Guest Post - Thursday, June 16, 2016

By Ryan Long, CFA Read Entire Article Here

Understanding the New Fiduciary Standard for Retirement Accounts

Ron Kelemen - Wednesday, June 15, 2016

By now, you may have heard of the “Fiduciary Rule” published by the Department of Labor (DOL) on April 6.  The thrust of the rule is to require that anyone who provides advice regarding IRAs and 401-k rollovers to adhere to the Fiduciary Standard.  Previously, this standard for advice applied to only employer-sponsored retirement plans, such as defined benefit pensions and 401-k plans.  The final details are still subject to some back-and-forth with Congress and won’t go into effect until January 1, 2018. You will no doubt hear much more about it, so we thought it would be helpful to explain the Fiduciary Standard and provide you some context.

 We have been a fee-only firm for many years now.  However, to this day we find that some current and prospective clients don’t quite understand what fee-only or the Fiduciary Standard really mean. 


Fee-only means fee-only, all the time, for all accounts.  Our revenue comes directly from our clients—not from product or brokerage commissions, finder fees, trail commissions, or revenue from related entities.  We are fiduciaries, not only for retirement plans, but for all other advice and type of account.  In recent years, the distinctions have become more blurred as brokerage firms entered the advisory arena. They often use the term fee-based, which always doesn’t mean fee-only all the time (more on this under the Broker-Dealer definition below).   

 Here are two standards, followed by who must abide by them. 

Two standards:

Fiduciary—(adj) Involving confidence or trust; (n) held or holding in trust for another.  In the financial world it means putting the clients’ interests first. The duty is to the client, not the company. 

Suitability—whether or not an investment recommendation is appropriate (but not necessarily the best) for an individual.  This is the more lenient standard to which those in the broker-dealer world are held accountable.


Two types of firms:

Registered investment advisor (RIA)—a person or firm that is registered with the Federal Securities and Exchange Commission (SEC) or the states to provide investment advice for a fee.  (That’s us:  The H Group, Inc. is the RIA, and we are Advisory Associates of it.)  The Fiduciary Standard applies in all instances, and full disclosure of all conflicts of interest must be disclosed.  RIAs operate on a fee-only basis all the time.

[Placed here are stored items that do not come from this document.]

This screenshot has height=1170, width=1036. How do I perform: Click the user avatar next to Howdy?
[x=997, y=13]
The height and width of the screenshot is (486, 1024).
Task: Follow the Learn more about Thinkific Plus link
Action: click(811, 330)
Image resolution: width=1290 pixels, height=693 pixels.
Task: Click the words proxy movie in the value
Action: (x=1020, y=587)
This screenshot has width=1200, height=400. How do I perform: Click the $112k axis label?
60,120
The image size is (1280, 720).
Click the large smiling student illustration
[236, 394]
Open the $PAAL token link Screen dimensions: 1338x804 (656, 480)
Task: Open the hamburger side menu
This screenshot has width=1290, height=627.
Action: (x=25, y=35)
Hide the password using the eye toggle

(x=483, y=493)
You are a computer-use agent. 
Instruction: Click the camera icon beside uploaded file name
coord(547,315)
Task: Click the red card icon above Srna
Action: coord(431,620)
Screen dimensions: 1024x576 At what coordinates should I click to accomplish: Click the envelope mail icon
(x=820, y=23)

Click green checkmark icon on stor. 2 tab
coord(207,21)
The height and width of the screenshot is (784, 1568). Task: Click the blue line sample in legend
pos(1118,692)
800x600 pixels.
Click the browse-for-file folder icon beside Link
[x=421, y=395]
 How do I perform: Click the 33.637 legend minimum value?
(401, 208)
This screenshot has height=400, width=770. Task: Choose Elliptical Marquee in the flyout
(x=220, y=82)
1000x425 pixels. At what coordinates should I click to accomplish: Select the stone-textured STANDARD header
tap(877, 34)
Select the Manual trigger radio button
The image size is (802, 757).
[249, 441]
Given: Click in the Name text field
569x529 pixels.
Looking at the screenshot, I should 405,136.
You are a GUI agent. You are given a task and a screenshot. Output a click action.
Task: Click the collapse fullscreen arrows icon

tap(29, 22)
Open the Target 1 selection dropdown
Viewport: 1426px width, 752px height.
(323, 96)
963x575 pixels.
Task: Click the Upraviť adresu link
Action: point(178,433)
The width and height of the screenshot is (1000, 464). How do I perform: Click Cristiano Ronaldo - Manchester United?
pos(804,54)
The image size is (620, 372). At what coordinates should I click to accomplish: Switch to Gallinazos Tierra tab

Broker-Dealer—a firm (typically called a brokerage firm) registered with The Financial Industry Regulatory Authority (FINRA), a self-regulatory organization that governs all business dealings between dealers, brokers and all public investors. Many banks and insurance companies are also affiliated with broker-dealers to sell financial products.  Representatives of a broker-dealer sell products and receive commissions and trail commissions, and only the suitability standard applies. This also applies to in-house inventory and proprietary products manufactured by their broker-dealer.  Many broker- dealers also have created related RIA firms so that they can charge fees.  When they do, the fiduciary standard applies to that portion of their business.  For clients it may be difficult to know which standard is being followed.  Advisors who wear multiple hats are often referred to as fee-based advisors.


The DOL’s Fiduciary Rule is going to require major adjustments for broker-dealers and their representatives in the IRA marketplace.  However, they can still continue with business as usual on other business until the Fiduciary Standard becomes the standard for all types of accounts.  The RIA firms, such as ours, will have fewer adaptions to make, depending upon the final details of the rule.   We’ll keep you posted as the Fiduciary Rule is finalized.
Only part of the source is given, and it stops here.